Stored data:
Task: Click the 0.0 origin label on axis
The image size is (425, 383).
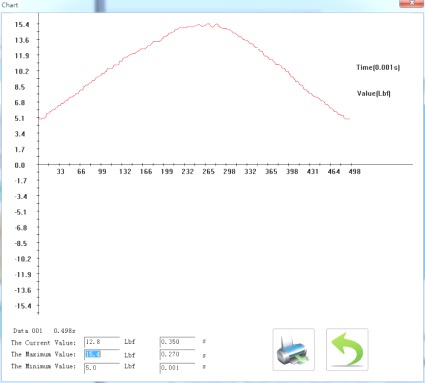Action: (x=20, y=165)
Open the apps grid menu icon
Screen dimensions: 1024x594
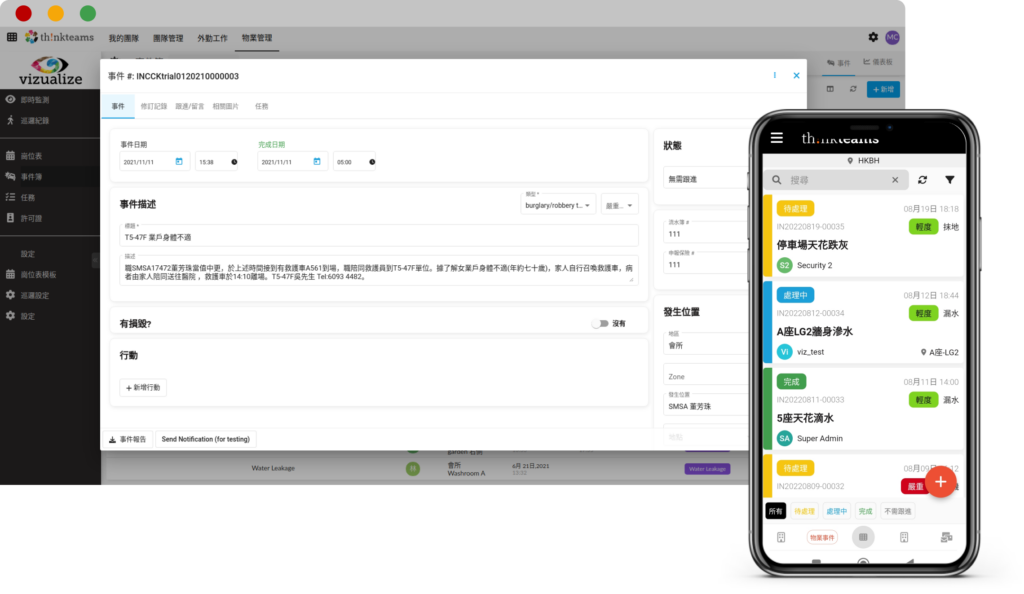12,37
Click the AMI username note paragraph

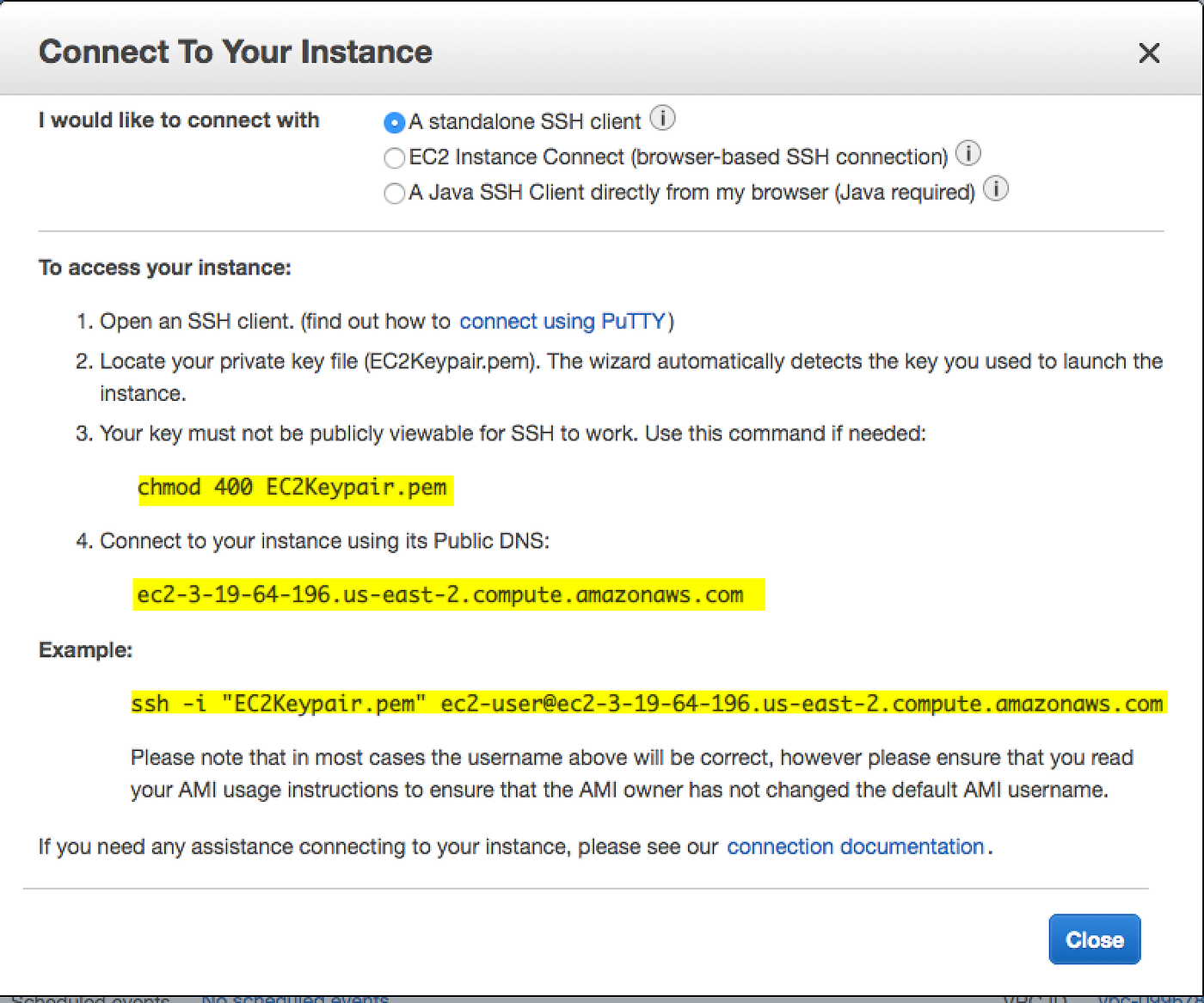632,773
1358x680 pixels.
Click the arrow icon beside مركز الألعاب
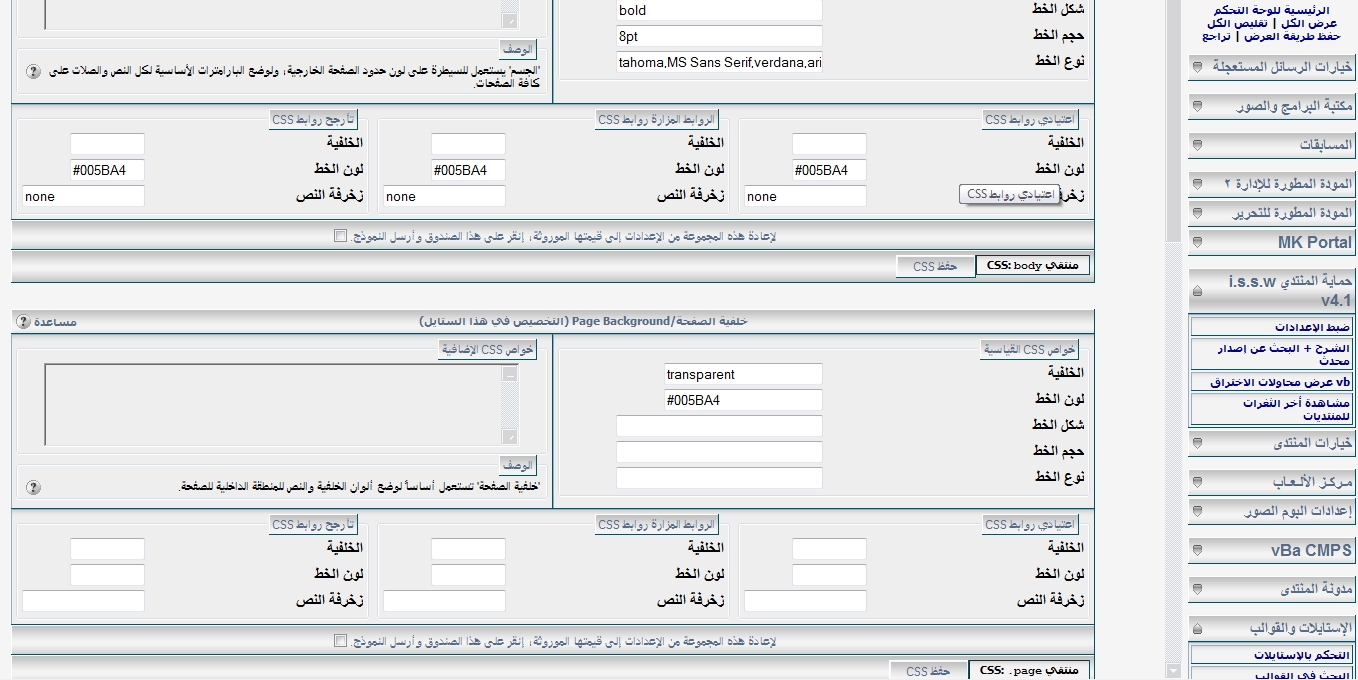(1197, 482)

**What you have to do**
Give again exactly the lines from the one holding "Click the AMI username note paragraph" to the final line of the records, both ends included; any pictures stay out.

**Task output**
Click the AMI username note paragraph

632,773
1358x680 pixels.
Click the arrow icon beside مركز الألعاب
(1197, 482)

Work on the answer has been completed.